Task item: Every line of the data must appear again in the answer, exactly as written.

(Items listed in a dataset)
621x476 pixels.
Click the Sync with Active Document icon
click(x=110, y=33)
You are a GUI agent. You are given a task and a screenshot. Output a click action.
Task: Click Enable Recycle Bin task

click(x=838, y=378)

Answer space:
621x476 pixels.
Click the Sync with Active Document icon
click(x=110, y=33)
You are a GUI agent. You are given a task and a screenshot. Output a click action.
Task: Click Enable Recycle Bin task

click(x=838, y=378)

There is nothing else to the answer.